3

I'm running a CPU with 24 threads (5900X), spinning up 20 tasks to do an action that should be entirely CPU bound yet the CPU load peaks at 10% maximum. Trying to see if someone can shed some light on whether this is me misunderstanding how tasks thread themselves, or if the library (HtmlAgilityPack) that's doing the processing is at fault?

Here is a somewhat convoluted example:

public async static Task TestHtmlAgilityPack(bool loadHtml = true)
{
    // "basePath" is a folder has approx 20 folders each containing approx 3000 files (20 tasks * 3,000 files = 60k overall)
    var dirs = Directory.GetDirectories(basePath);
    List<Task> tasks = new();
    var strs = new ConcurrentBag<string>();
    foreach (var dir in dirs)
    {
        tasks.Add(Task.Run(() =>
        {
            foreach (var file in Directory.GetFiles(dir, "*.html")) // Each of the 20 tasks processes approx 3000 files
            {
                var html = File.ReadAllText(file);
                strs.Add(html.Substring(1, 1000));
                if (loadHtml)
                {
                    var doc = new HtmlDocument();
                    doc.LoadHtml(html);
                }
            }
        }));
    }
    await Task.WhenAll(tasks);
    Console.WriteLine(strs.Last());
}

If I run it without LoadHtml it completes in 15 seconds, so the IO access time is insignificant.

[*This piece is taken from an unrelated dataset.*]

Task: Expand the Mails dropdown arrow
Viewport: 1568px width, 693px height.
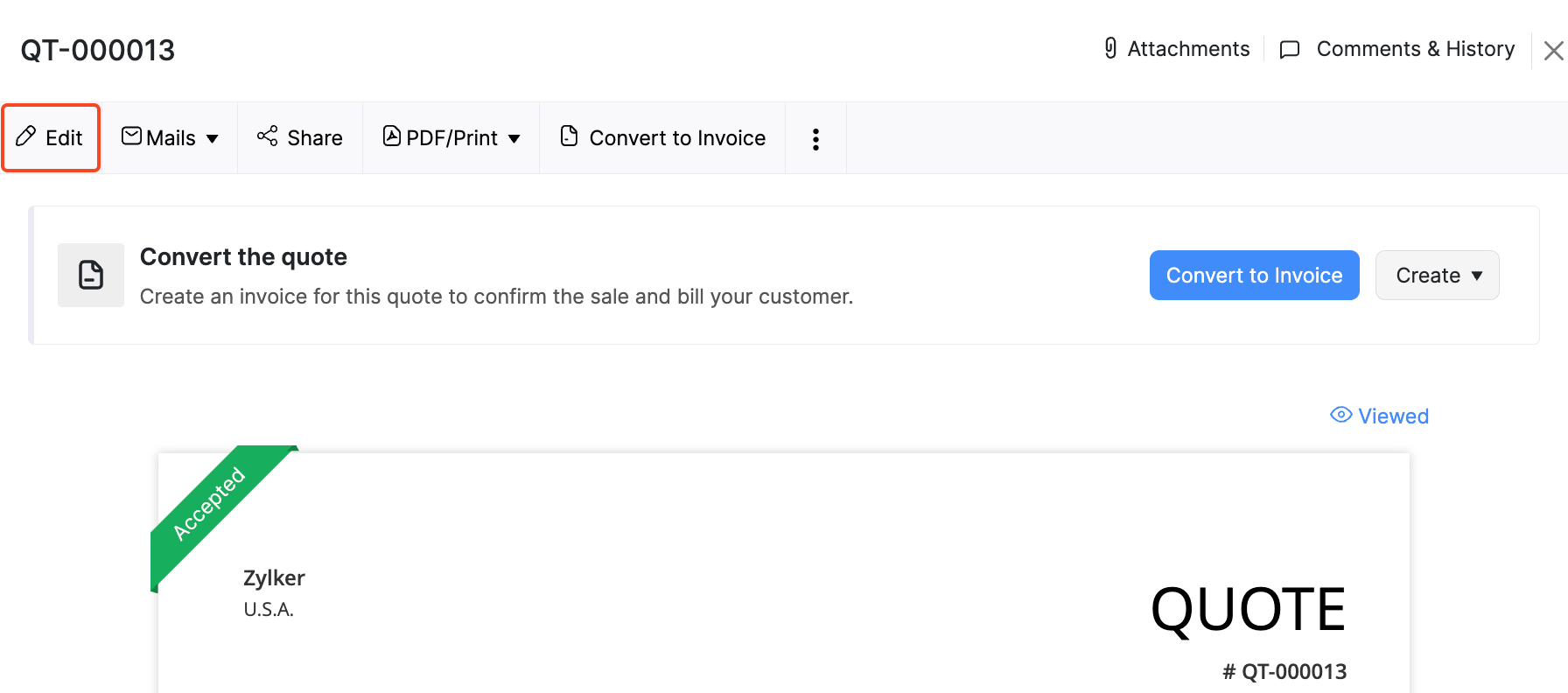Action: pos(213,138)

With LoadHtml it now takes 20 minutes, I understand parsing HTML into a queryable form will take time, that's fine/expected, but what's confusing is it (should?) be a purely CPU intensive operation, it's not waiting for anything. Why is the CPU peaking at 10% rather than using closer to the ~80% you'd expect from loading up 20 threads with a CPU intensive operation on a 24 thread CPU?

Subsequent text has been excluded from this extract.